Source data:
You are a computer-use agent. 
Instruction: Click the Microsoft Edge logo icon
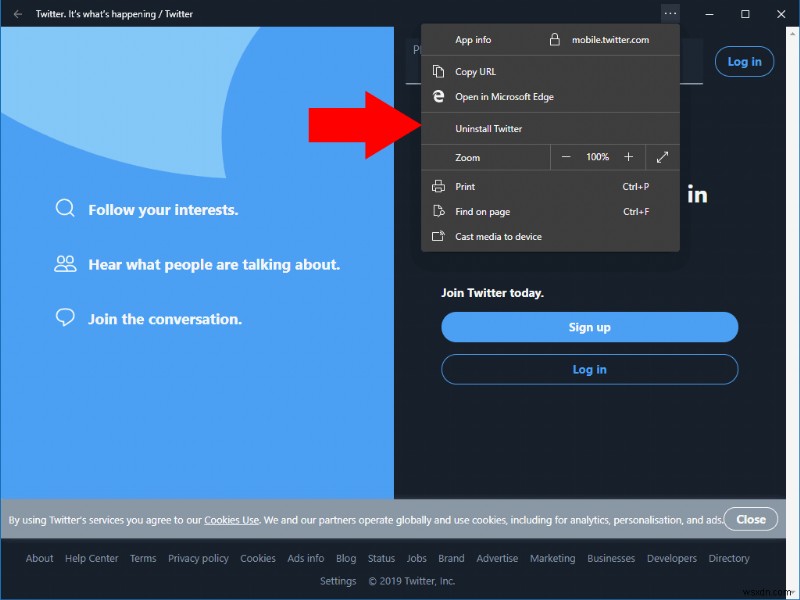438,96
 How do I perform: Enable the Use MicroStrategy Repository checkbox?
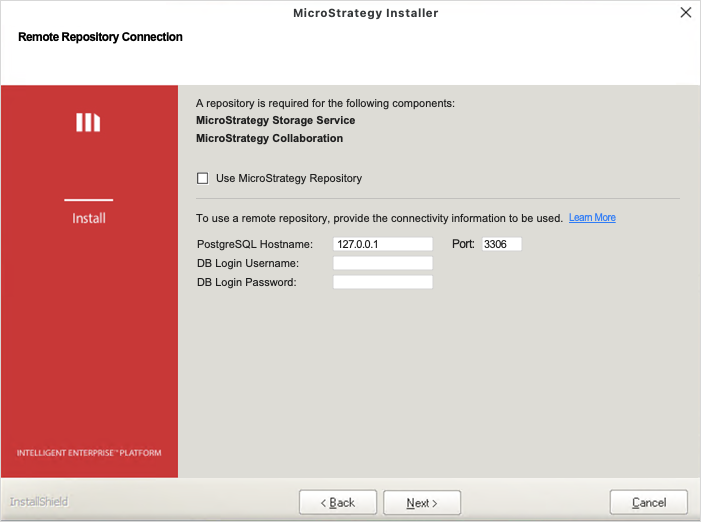click(x=203, y=179)
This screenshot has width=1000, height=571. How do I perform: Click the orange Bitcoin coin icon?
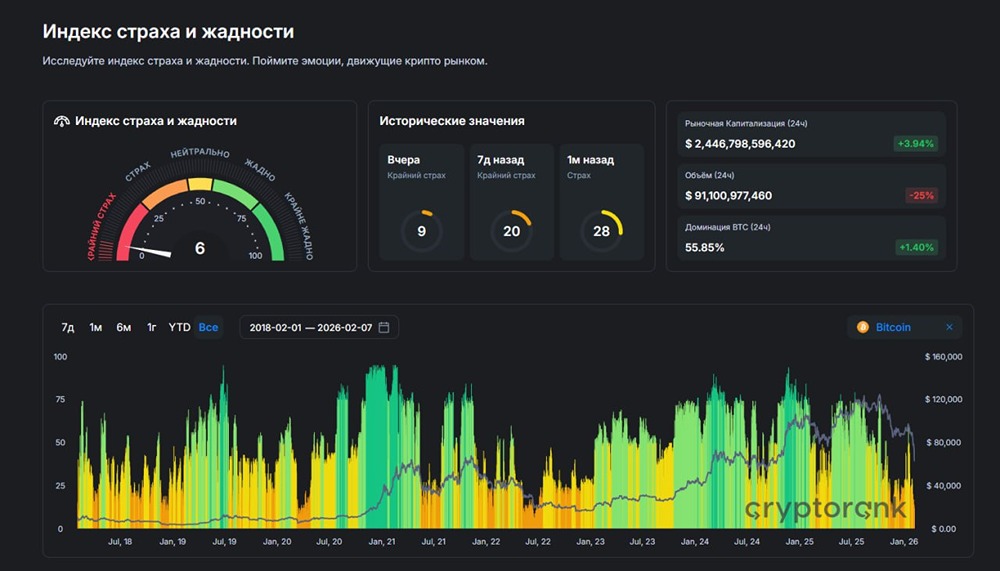click(x=862, y=327)
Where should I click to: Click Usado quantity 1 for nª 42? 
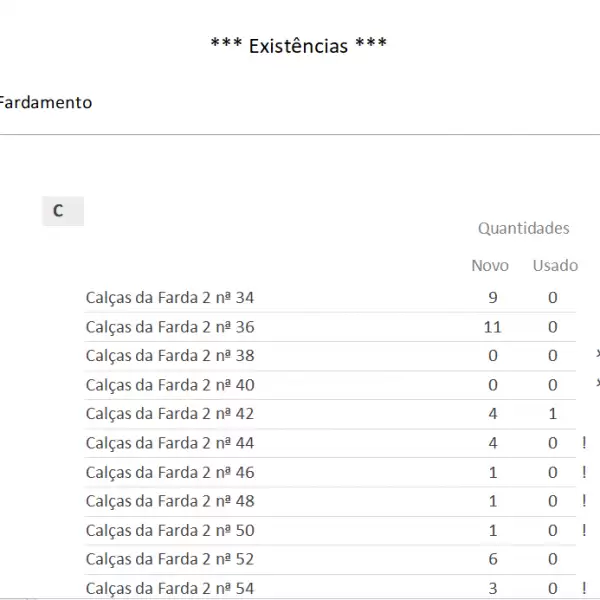[553, 413]
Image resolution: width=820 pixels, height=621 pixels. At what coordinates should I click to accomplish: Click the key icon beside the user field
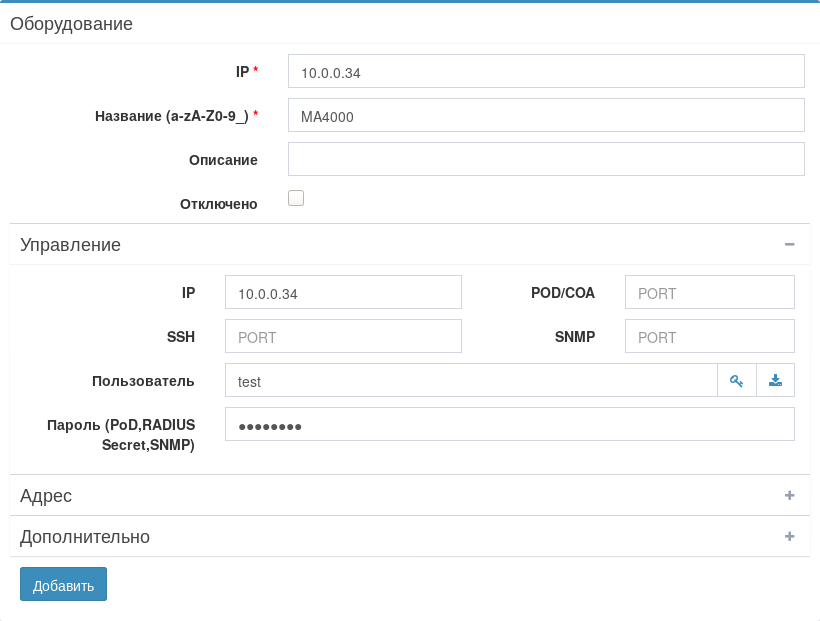point(737,380)
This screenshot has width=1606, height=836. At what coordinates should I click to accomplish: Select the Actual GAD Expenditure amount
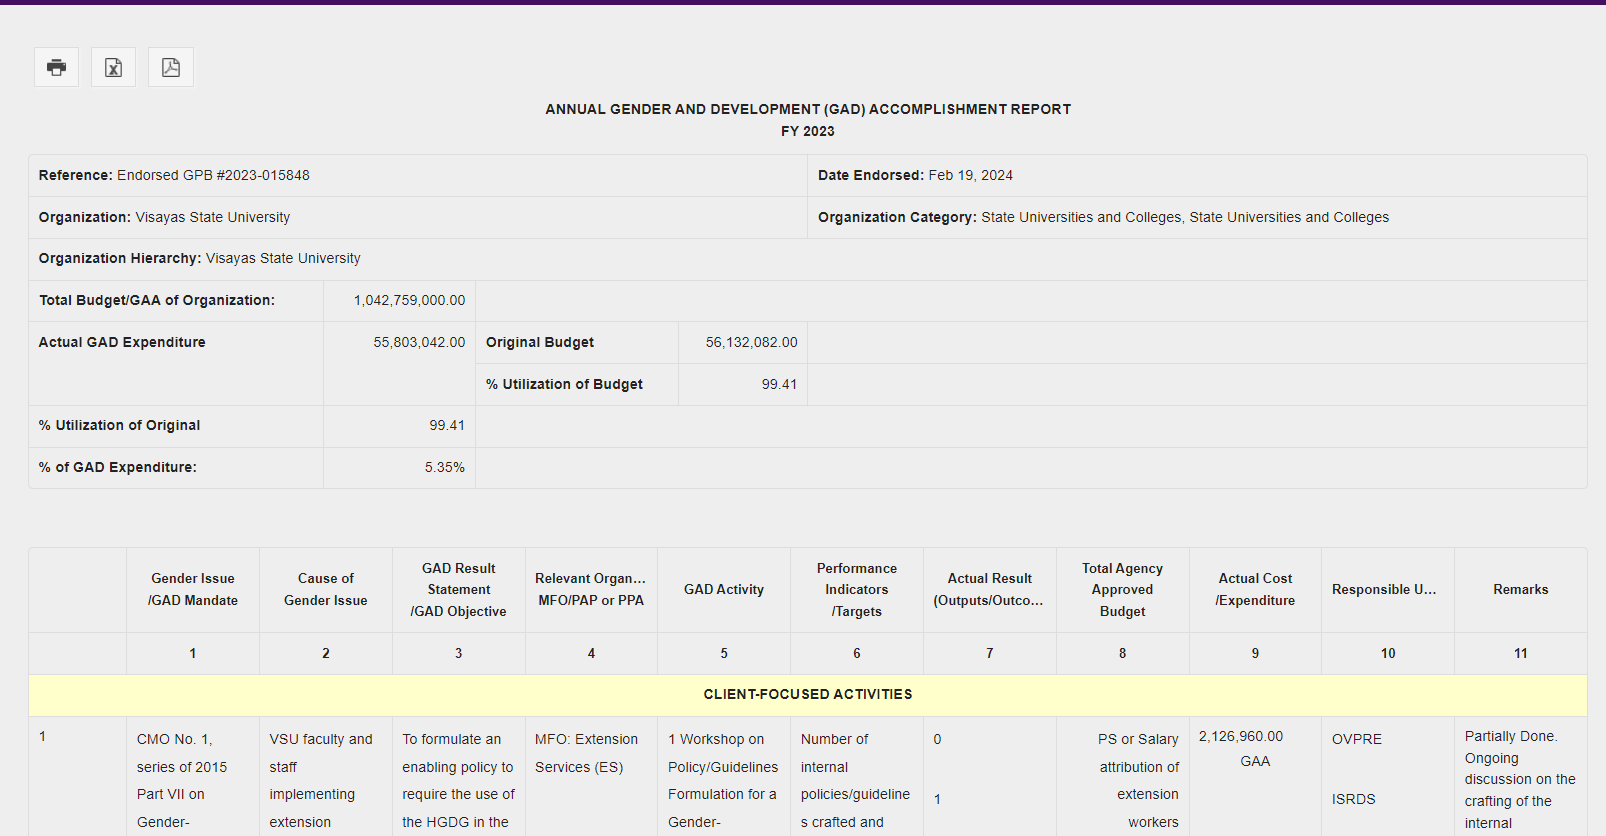click(x=419, y=342)
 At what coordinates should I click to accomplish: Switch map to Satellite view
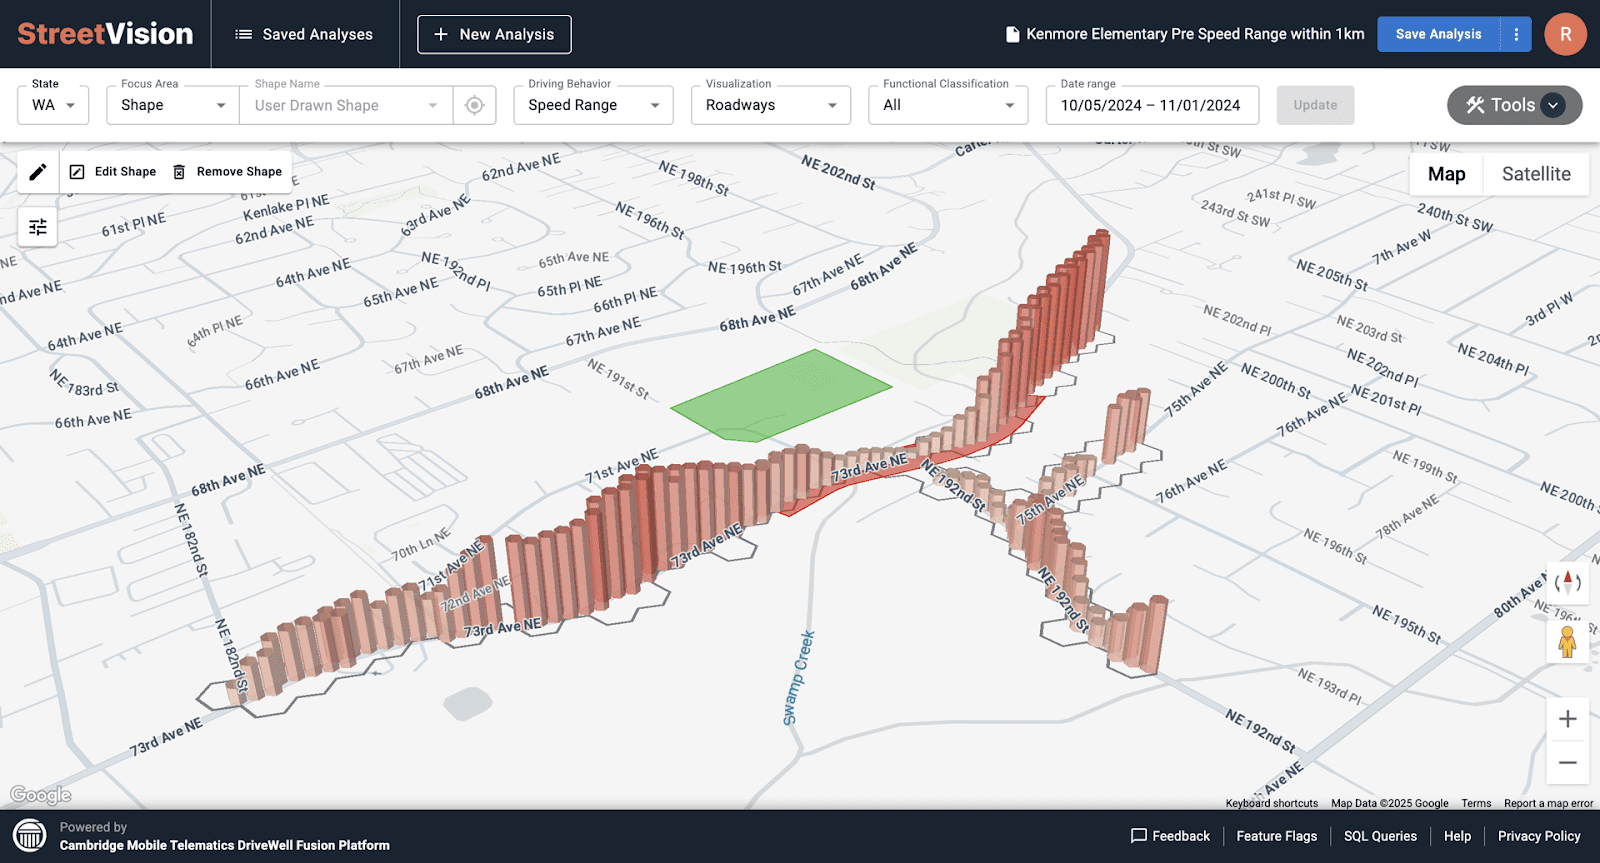[1535, 174]
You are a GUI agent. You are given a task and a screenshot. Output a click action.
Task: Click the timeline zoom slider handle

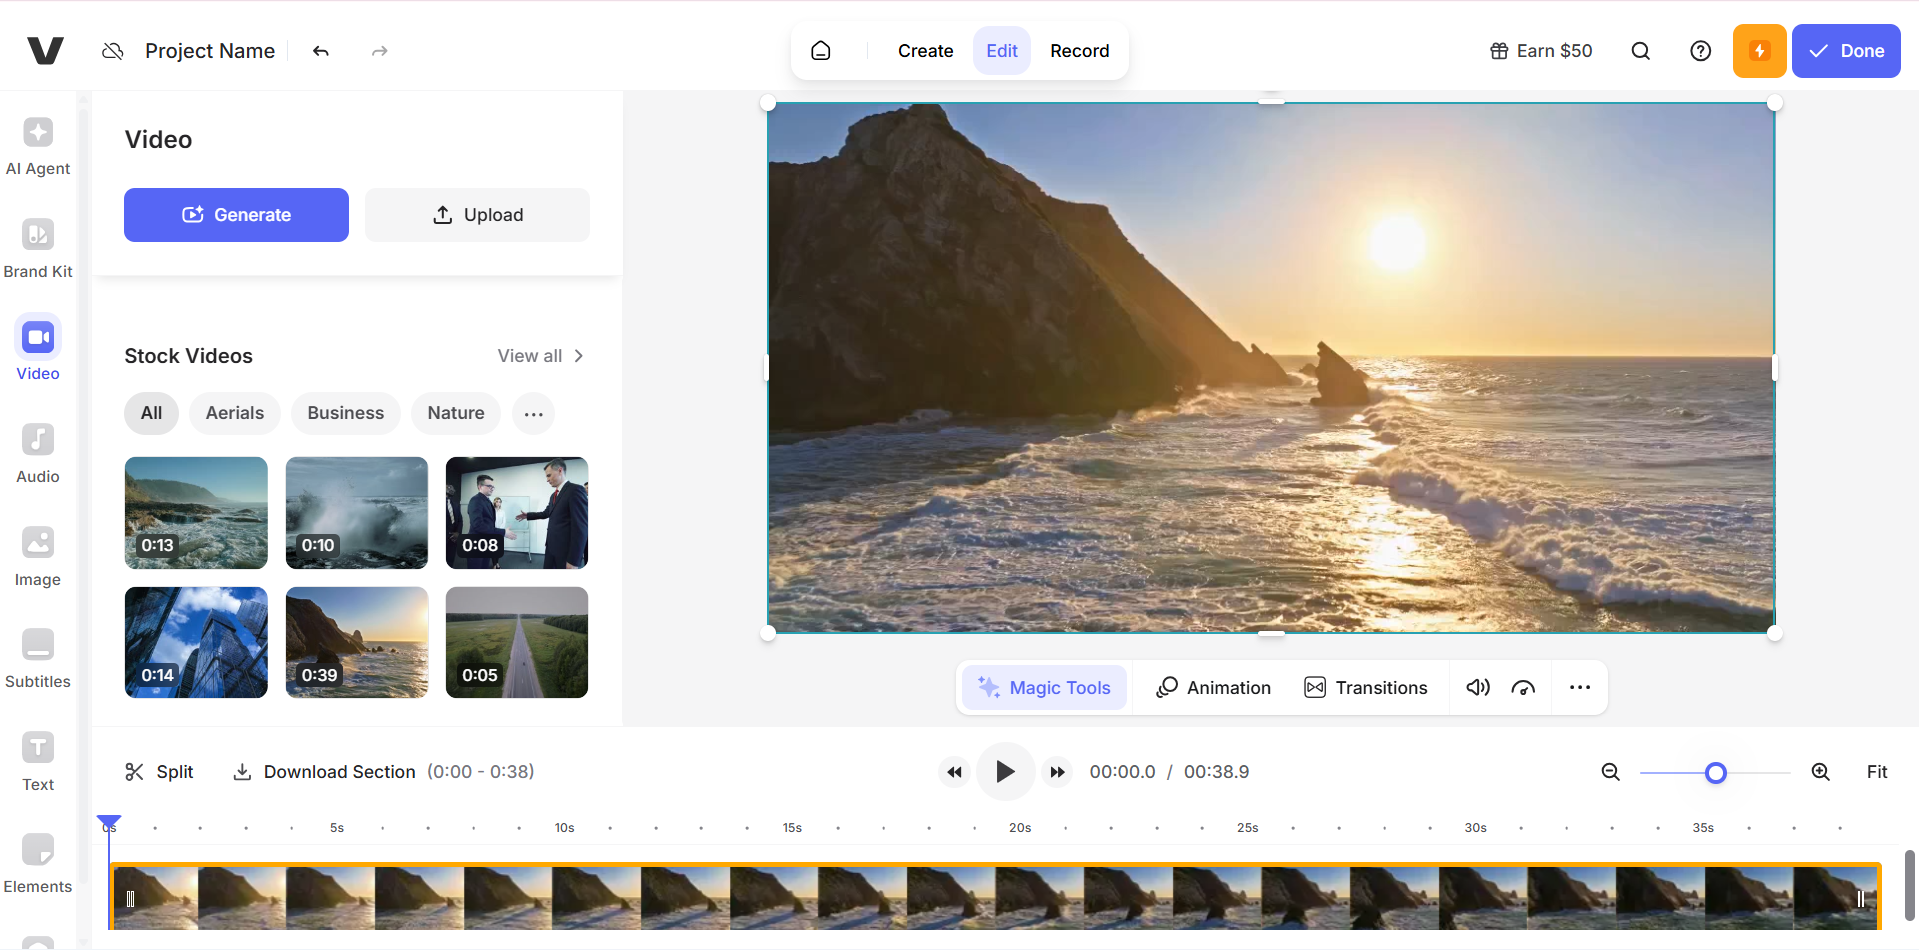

Required work: Look at the records above. Copy every line where the string "agent" occurs.

Reply:
You are a computer-use agent. 
You are a GUI agent. You are given a task and a screenshot. Output a click action.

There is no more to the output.